POC: JDK ClassModel -> ASM ClassReader

Sun Jul 10 20:57:04 UTC 2022

I was able to complete a POC for an ASM-to-OpenJDK bridge. It works quite
well, but I hit a few more road blocks then the last time:
https://github.com/raphw/asm-jdk-bridge/tree/writer-poc

I have used my API suggestion of "open builders" (
https://github.com/raphw/jdk-sandbox/commit/2be58f400b9ebf96b851eda658e0b8d2560421c5)
for this POC which I had modified slightly since my last mail. As Paul
pointed out, it does not allow to repeat a code builder in case of a
LabelOverflowException. But personally, I would - as a user - not expect
that my CodeBuilder-Consumer is consumed multiple times, I would hope that
the implementation could rather reiterate to patch the label offsets, or at
least do that for the "open version". Anyways, I think that this limitation
is solvable.

I have again written a row of tests to see how well the bridge is working.
Again, I made a few observations:

- The frame generation works, but generates slightly different frames from
what javac generated if I leave the byte code untouched. For example, local
variables are "voided" if they are not used after a frame. This is not a
problem in practice, but I know that some tools prepend code to methods,
assuming all variables still exist, without checking frames what would fail
bytecode verification. This would however only happen if a class file was
first processed by OpenJDKs API and later by ASM. In my bridge sample repo,
this is reproduced by the test of the "TryThrowCatch" class.
- The frame generation does not work for optional types which are often
used especially in enterprise-directed frameworks like Spring (if this is
fortunate is another question, it is however quite common). I understand
that the class hierarchy resolution is pluggable, but for optional types,
the class hierarchy cannot be resolved, even with a custom resolver, since
these types are in fact missing at runtime. This is why Byte Buddy uses
"frame weaving" which would require that frames can be written explicitly
and are not handled by the class writer. I would therefore suggest that one
should be able to opt-out of frame generation, be it for single methods,
and have some API to add them explicitly. This normally also improves
performance. Byte Buddy for example generates three times the overhead if
ASMs frame computation is enabled as it is rather I/O-heavy. An example of
where OpenJDK creates invalid frames is documented in the
"FrameWithMissingType" test of the bridge repo. Also, many byte code
processing frameworks already need to keep track of the maximum stack and
locals; I am not sure how expensive computation of those values is in
practice, but ASM claims that it saves 20% on avoiding the bookkeeping.
Maybe one could consider to allow specifying these values too if they are
available anyways.
- I noticed that when adding a TypeAnnotation on a NEW instruction, the
offset in the attribute seems to be set incorrectly. The type annotation is
added with reference to the DUP bytecode that follows NEW. I am not 100%
sure if this is legal as the type reference still points to a NEW
instruction, but I would still suggest fixing it.
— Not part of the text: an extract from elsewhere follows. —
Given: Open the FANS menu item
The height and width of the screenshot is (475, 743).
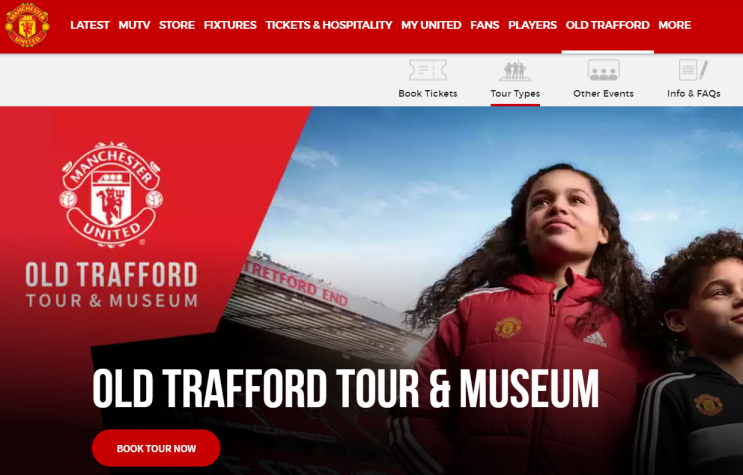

I tried to do this
myself, but I got lost in the code. Maybe I will find some more time to
still do it myself some time. The error is documented in the
"TypeAnnotationInCode" test of my repo.
- I noticed that the JSR/RET instructions are not supported, even if they
are just "passed through". Unfortunately, I still encounter them regularly
when working with Java agents. JDBC drivers are often compiled to very old
bytecode levels and for example vendors for APM tools like instrumenting
those. I know they are difficult and annoying bytecodes, but I would expect
that OpenJDK will eventually be able to process those. Is this only meant
as an intermediate limitation?
- Custom/unknown attributes are also difficult to deal with when writing.
In a way, its the same problem as with reading them. As I mentioned then, I
lack some way of resolving an unknown Attribute to an array of bytes given
some constant pool. Currently, I cannot even attempt this as all interfaces
are sealed and I could not provide a custom implementation of a
ConstantPoolBuilder to an AttributeMapper either. As things are, ASM does
neither support this and I made a suggestion to open up the attribute API
which is currently tied to ClassReader/ClassWriter implementations (
https://gitlab.ow2.org/asm/asm/-/merge_requests/353). This is a prerequisit
and I would hope to have a similar API that is implementable  in OpenJDKs
to pass to OpenJDK's AttributeMapper class, to write attributes from and to
byte arrays..
- OpenJDK's "line number" API only allows setting a line number for the
current code position. For most use cases, I think this is sufficient, but
it stuck out to me as it is an attribute where most in-code attributes are
currently tied to labels. Ideally, I would suggest that line numbers should
also be definable for a previous position with a label; ASM does allow the
same at least and I assume people will have an easier time migrating code.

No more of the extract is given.